With the coming of Christ and the new covenant, God continues to sanctify his people through the preached Word. Just before he went to the cross, Jesus prayed in his high-priestly prayer, “Sanctify them by the truth; your word is truth” (Jn 17.17). It is for this reason that Christ gave to his church the offices of the Word: apostles, prophets and evangelists (which were temporary and extraordinary offices), and pastor-teachers (ordinary offices). Why did he give them? Paul tells us in Ephesians 4:
to equip the saints, for the work of ministry, for building up the body of Christ, until we all attain to the unity of the faith and of the knowledge of the Son of God, to mature manhood, to the measure of the stature of the fullness of Christ, so that we may no longer be children, tossed to and fro by the waves and carried about by every wind of doctrine, by human cunning, by craftiness in deceitful schemes. Rather, speaking the truth in love, we are to grow up in every way into him who is the head, into Christ (Eph 4:12-15)
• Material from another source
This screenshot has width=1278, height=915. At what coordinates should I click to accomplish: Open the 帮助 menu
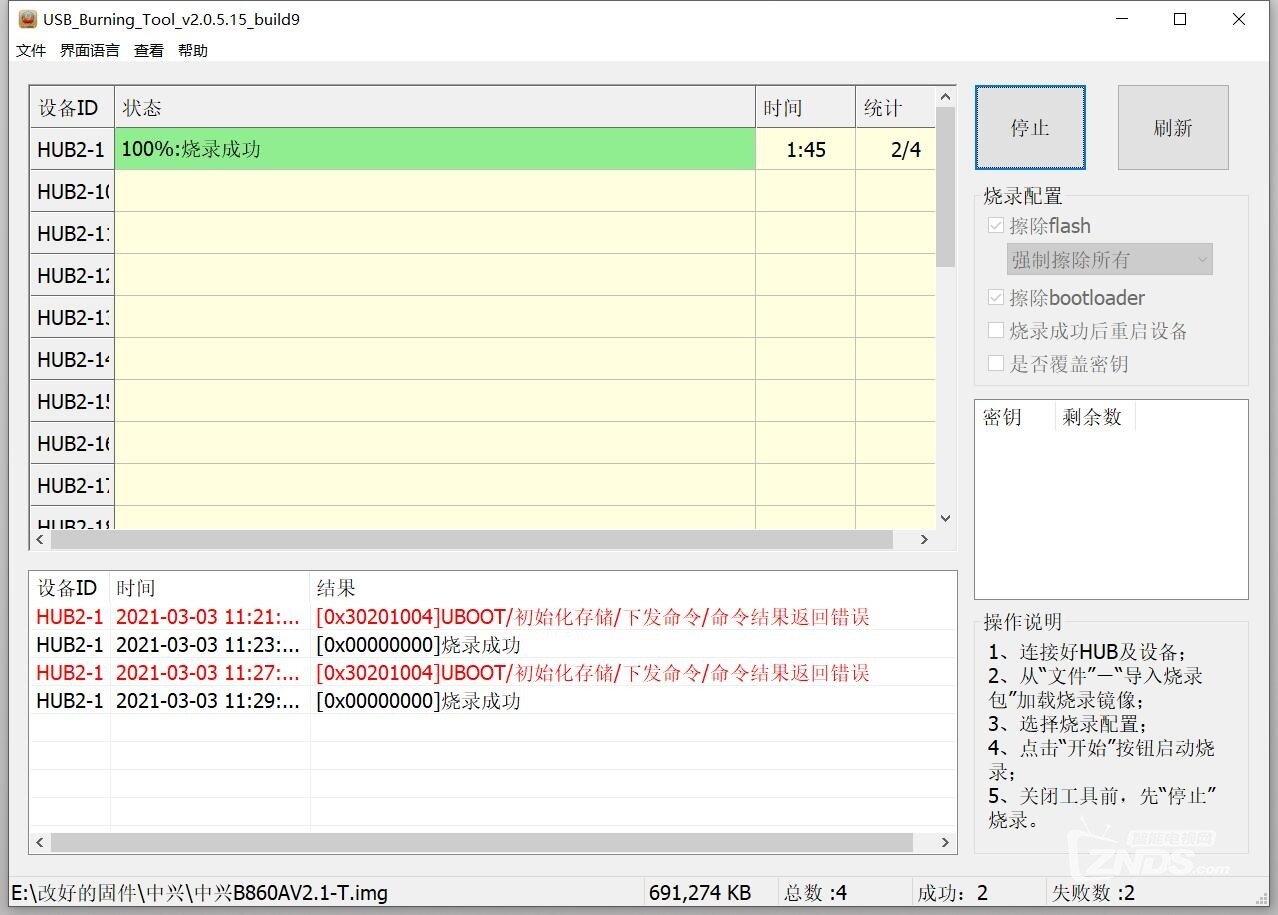coord(193,51)
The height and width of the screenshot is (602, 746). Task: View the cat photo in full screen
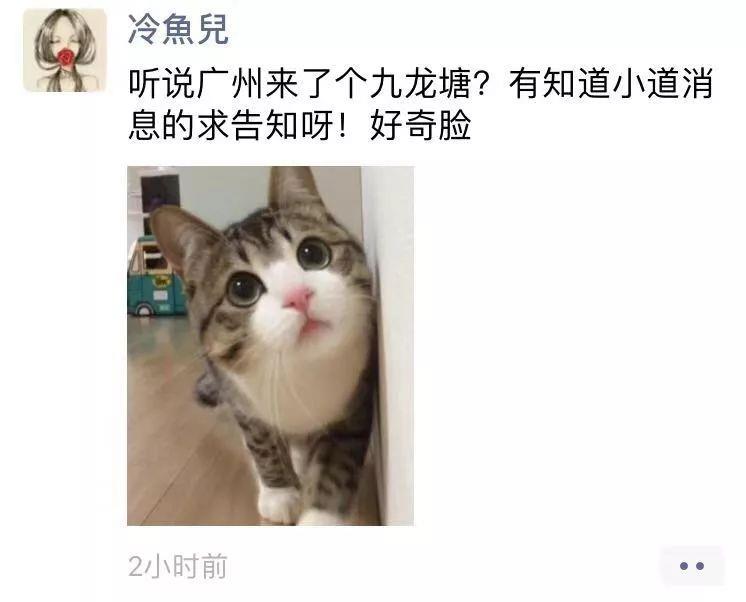270,346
This growth from spiritual infancy to maturity takes place primarily by means of the weekly corporate worship service, that place where God’s covenant people gather together to continue steadfastly in “the apostles’ teaching and fellowship…the breaking of bread and the prayers” (Acts 2.42). It is essentially God’s ordained lifeline for the church, which includes our children. It is the primary means of their spiritual growth.
This is not to say, however, that brining our children to worship will be free from all obstacles and distractions. Like everything in the nurture and development of our children, it requires a lot of work and effort. At times, we will be tired, maybe even frustrated. As parents, we probably feel the weight of the challenges of covenantal worship. In the next post, I will address some of the most common concerns that I, as a pastor, have heard from parents in regard to the corporate worship service. I hope to encourage all of at Christ URC to suffer the little children to come to Jesus.